Esa vida paralela con Joaquín, los dos sentados frente al piano, había quizá creado una falsa expectativa en Leandro. Sus familias eran bien diferentes, su circunstancia económica más aún. Cuando Joaquín comenzaba a dilapidar los primeros dineros en diversiones, Leandro trataba de ayudar a su madre viuda. Pero los miles de horas compartidas en la calle y luego en los cafés, las conversaciones, las confidencias, quedaron atrás con la partida de Joaquín a París.

Desde París Leandro escribió dos largas cartas a Aurora. Fueron pocas para lo que ella esperaba, pero eran bien expresivas en su amargura. Leandro no logró plaza en el conservatorio ni alcanzó a establecerse en la ciudad. Joaquín tenía una maestra entonces célebre, una austríaca emigrada que hablaba un francés de plomo, para la que Leandro pasó una audición. Se atrevió con el concierto para piano «Jeunehomme» de Mozart y ella le preguntó por qué tocaba aquello. Leandro le contestó lo mismo que aún hoy piensa, es quizá la pieza más bella para piano nunca compuesta. La frase de la mujer al terminar la audición fue demoledora, no elegimos esta profesión para hacer sonar lo hermoso como convencional. Leandro volvió a Madrid a los tres meses. Su madre había empeorado de salud y él echaba de menos a Aurora. Joaquín le dijo algo que ya entonces sonaba a piadosa mentira, en Madrid puedes lograr lo mismo que yo aquí.

Aurora y Leandro iniciaron un noviazgo oficial, feliz e íntimo, aislado del mundo y sus limitaciones. Esperaron a que Leandro terminara la carrera para casarse y vivir juntos. Podía sumar dos o tres trabajos y conseguir un sueldo que les permitiera pagar el alquiler de manera holgada. Ella mantuvo su empleo de secretaria hasta que se quedó embarazada. Al morir la madre de Leandro, con la venta del piso compraron otro en la plaza Condesa de Gavia. Para entonces Aurora ya se había acostumbrado a la reserva de Leandro. A Aurora le bastaba con saber que él sentía por ella mucho más de lo que nunca alcanzaría a expresar. Luego se nutrió de la energía de su bebé, de la vitalidad del recién llegado.

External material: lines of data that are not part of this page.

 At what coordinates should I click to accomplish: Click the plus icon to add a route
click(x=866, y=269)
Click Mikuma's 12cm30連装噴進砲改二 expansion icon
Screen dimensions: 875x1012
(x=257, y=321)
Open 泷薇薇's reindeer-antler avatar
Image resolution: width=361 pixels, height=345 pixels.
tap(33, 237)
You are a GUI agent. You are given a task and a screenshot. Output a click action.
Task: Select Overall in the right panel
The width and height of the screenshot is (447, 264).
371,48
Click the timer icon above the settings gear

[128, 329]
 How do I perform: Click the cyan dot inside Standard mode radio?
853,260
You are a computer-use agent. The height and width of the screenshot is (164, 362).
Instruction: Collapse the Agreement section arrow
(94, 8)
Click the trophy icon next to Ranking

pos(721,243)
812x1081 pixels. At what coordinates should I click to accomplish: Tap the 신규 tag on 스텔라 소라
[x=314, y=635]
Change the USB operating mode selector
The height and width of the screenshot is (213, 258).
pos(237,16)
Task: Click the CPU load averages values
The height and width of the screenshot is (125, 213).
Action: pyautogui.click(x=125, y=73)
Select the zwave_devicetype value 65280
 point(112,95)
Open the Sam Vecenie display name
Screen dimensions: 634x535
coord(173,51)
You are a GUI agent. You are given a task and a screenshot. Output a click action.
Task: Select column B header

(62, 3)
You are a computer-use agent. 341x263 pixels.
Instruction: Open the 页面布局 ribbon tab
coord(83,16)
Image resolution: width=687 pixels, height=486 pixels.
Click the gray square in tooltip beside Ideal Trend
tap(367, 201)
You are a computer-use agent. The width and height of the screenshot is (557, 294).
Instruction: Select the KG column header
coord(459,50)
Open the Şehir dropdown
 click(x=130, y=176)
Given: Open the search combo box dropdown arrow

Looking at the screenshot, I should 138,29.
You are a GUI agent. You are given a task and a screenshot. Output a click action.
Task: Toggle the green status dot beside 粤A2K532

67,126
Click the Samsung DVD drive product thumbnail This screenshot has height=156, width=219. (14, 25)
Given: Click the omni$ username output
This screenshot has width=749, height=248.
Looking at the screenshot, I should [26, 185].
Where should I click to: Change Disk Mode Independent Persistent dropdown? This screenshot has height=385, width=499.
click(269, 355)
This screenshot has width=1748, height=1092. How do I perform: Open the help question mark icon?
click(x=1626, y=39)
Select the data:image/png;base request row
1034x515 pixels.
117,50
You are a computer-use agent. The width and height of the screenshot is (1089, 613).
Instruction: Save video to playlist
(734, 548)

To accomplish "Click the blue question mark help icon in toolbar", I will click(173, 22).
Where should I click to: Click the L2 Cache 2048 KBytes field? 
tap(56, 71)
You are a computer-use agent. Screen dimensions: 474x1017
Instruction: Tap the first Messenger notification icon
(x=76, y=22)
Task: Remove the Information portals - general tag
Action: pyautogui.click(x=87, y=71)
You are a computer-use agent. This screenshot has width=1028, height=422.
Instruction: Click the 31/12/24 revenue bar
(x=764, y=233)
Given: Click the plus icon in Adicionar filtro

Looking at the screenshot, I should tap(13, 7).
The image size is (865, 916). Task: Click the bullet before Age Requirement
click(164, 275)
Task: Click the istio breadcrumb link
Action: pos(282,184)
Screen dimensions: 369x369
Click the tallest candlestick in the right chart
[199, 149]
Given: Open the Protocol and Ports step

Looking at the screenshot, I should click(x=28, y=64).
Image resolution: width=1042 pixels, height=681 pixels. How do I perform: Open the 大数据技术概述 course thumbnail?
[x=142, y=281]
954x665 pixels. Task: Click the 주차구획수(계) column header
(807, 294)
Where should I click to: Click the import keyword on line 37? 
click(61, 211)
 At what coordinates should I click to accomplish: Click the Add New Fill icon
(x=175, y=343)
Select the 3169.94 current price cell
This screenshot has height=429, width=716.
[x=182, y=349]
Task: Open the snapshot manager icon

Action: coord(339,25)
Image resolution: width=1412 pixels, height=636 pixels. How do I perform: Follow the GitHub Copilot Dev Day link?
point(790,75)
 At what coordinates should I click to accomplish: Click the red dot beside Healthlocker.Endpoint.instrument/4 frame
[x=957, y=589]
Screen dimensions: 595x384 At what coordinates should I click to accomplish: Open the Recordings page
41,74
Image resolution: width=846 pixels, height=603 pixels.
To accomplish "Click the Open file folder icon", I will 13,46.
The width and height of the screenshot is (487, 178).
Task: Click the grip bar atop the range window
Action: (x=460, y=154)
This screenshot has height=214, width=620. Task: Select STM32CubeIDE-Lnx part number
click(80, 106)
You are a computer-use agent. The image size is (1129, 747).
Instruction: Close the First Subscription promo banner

Para entonces Joaquín volaba solo. Había conseguido un representante y se había trasladado a Viena para recibir alguna lección magistral y asistir a la Bruno Seidhofer y completar sus primeras actuaciones. Sus cartas eran cada vez más cortas y más infrecuentes. Allí coincidió con pianistas como Friedrich Gulda, Alfred Brendel, Ingrid Haebler, Walter Klein, Jorg Demus, Paul Badura-Skoda. Ayer vi tocar a Glenn Gould, le escribió a Leandro, en un concierto donde destrozaba, como es habitual en él, a Bach. O asistía al Staatsoper para ver dirigir a Clemens Krauss o Fürtwangler y a pianistas como Fischer, Schnabel o Alfred Cortot, el mismo que habían escuchado infinidad de veces en una grabación de los años treinta de los veinticuatro preludios de Chopin que don Alonso les enseñó a reverenciar. Poco después Joaquín firmaría un contrato con la discográfica Westminster y Leandro se convertiría en el viejo amigo de la infancia en un Madrid que visitó lo menos posible, en especial a partir de que sus declaraciones publicas contra el régimen se hicieron habituales y bien celebradas en su París de acogida.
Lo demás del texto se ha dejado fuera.